You’re obviously someone who looks at memes, or you wouldn’t be in this comment section. Why would you support someone going out of their way to remove that?
Are you saying that if I go to imgflip and spend 10 seconds putting text on an image; that I can… No, that I deserve to put my watermark on it? That my meme is so sacred, and so important, that I should make sure to plug my Instagram on it? Look at me! Look at me! I made a funny everyone! Please acknowledge me!
If someone slaps their name on something that cost them next to zero time, effort, or creativity, then it’s not credit. It’s just a fucking ad.
If you’re talking about advertising their Instagram or whatever it is yes, I think they should be allowed to do that because its only as successful as the meme is.
The creativity of a memes text has always been the most important angle of it so if someone is good at that why would you want someone to go out of their way to remove any credit to them?
If someone is a twitch streamer playing a video game and has a clip circulating based off of something funny they said in game or a skilled play they make in the game they should be credited too and this isn’t really that different. They didn’t create the game, they added a context to it that drove engagement.

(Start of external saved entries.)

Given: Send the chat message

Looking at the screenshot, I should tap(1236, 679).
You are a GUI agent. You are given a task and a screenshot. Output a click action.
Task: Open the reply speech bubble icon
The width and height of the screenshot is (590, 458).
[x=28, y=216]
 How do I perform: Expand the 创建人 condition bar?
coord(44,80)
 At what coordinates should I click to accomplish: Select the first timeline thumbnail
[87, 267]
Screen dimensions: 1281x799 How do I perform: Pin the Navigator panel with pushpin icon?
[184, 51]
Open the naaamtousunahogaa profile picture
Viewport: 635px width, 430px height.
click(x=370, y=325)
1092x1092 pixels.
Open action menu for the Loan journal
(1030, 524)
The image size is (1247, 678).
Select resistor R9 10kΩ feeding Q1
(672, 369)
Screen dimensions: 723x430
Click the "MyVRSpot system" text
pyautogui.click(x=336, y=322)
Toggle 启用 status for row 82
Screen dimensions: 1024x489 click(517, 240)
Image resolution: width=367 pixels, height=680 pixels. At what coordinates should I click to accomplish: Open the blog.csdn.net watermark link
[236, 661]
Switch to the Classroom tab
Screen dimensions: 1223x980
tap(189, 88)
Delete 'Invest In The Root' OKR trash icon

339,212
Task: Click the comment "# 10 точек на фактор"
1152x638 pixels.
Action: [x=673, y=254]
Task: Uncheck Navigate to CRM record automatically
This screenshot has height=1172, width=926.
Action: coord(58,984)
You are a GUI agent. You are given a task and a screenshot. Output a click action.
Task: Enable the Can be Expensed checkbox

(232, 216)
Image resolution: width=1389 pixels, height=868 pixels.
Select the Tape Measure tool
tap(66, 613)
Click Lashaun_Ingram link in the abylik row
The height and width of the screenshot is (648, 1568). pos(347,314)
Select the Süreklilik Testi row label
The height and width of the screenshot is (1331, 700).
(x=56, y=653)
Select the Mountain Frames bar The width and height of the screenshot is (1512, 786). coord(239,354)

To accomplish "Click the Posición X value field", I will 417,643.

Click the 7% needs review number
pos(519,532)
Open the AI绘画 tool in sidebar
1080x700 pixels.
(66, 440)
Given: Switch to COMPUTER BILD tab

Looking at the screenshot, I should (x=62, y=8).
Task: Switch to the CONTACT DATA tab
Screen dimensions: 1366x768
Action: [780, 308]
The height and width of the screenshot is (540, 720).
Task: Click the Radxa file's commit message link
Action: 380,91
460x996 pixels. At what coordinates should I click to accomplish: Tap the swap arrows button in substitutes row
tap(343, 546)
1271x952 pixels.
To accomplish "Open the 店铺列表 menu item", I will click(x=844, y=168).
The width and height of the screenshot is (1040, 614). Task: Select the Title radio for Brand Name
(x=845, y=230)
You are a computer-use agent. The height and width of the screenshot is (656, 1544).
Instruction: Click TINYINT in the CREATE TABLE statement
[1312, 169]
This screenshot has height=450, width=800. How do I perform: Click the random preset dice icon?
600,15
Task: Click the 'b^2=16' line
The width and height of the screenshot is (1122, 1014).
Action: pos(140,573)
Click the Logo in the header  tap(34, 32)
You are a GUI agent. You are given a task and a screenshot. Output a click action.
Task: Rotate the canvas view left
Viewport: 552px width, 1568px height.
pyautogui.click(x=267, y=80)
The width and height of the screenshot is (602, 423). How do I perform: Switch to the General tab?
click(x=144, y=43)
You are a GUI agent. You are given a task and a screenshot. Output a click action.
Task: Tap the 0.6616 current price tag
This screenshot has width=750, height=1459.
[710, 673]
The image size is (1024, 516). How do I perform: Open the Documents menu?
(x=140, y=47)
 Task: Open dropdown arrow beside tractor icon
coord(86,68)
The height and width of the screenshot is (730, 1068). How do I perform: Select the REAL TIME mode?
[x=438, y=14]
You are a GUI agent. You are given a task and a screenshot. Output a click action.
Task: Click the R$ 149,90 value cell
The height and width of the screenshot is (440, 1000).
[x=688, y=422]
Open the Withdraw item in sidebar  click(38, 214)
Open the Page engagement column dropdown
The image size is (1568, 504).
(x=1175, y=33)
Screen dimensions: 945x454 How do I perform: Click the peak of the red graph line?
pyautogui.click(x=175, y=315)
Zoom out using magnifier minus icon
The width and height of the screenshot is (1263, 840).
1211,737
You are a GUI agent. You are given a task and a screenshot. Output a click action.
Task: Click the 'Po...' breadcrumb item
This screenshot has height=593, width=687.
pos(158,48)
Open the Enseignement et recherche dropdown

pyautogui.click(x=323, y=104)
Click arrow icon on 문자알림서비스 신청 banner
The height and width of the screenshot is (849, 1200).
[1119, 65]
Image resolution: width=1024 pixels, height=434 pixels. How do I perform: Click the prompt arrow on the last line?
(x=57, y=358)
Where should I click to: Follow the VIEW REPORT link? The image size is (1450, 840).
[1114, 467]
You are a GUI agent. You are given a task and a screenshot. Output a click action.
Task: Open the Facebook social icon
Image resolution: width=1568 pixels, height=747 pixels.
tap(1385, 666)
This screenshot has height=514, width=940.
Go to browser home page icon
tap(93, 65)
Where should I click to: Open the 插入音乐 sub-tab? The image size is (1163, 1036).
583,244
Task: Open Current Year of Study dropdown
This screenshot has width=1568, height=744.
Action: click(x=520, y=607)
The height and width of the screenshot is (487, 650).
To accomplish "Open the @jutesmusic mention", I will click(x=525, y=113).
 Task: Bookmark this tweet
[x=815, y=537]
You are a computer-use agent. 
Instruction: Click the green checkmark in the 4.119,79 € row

The text the person came up with obviously get engagement or it wouldn’t have ended up here. It isn’t like this person made this all with AI or whatever it takes a moderate amount of skill to make a meme engaging enough to end up on obscure sites like Lemmy so why not credit the funny thing the person came up with?
I’m not saying they deserve a fucking award or a parade, but simply not removing their name to give them credit isn’t asking too much. In fact, you’d have to spend 15 seconds or whatever to go out of your way to remove that.
Why?
You think they took that photo?
You know what a meme is, right?
You usually use an image that already exists and add funny or reflective text to it to make it a meme.
They made the meme. By adding the text and putting their handle on it. No reason to go out of your way to remove that.
Yea but they don’t own the rights to the original image so they have no right putting their advertising on it.
You should show them by not engaging with memes at all!
Or that mushrooms aren’t plants.
mutters to self don’t take the bait
Chill, he’s just being a fun guy!
If you’re serious, I think you’re mistaken who’s making the statement. I’ve had conversations with humanity majors who made comments about mushrooms being plants despite the obvious fact that they don’t photosynthesize. Never mind that they breath oxygen in and release co2.
Some plants don’t photosynthesize either (e.g. Orobanchaceae). Its not the photosynthesis that makes the plant
Mushrooms were considered plants until the 70s, maybe they just had outdated textbooks in school.
Maybe. He’s old enough, but he also gets a lot of his “science” from old scifi novels.
Um, ackshully, mushrooms are vegetables!
Then why is the mushroom (that we see) called the fruiting body?
Mushrooms are obviously fruit.
Because eating them turns frogs gay.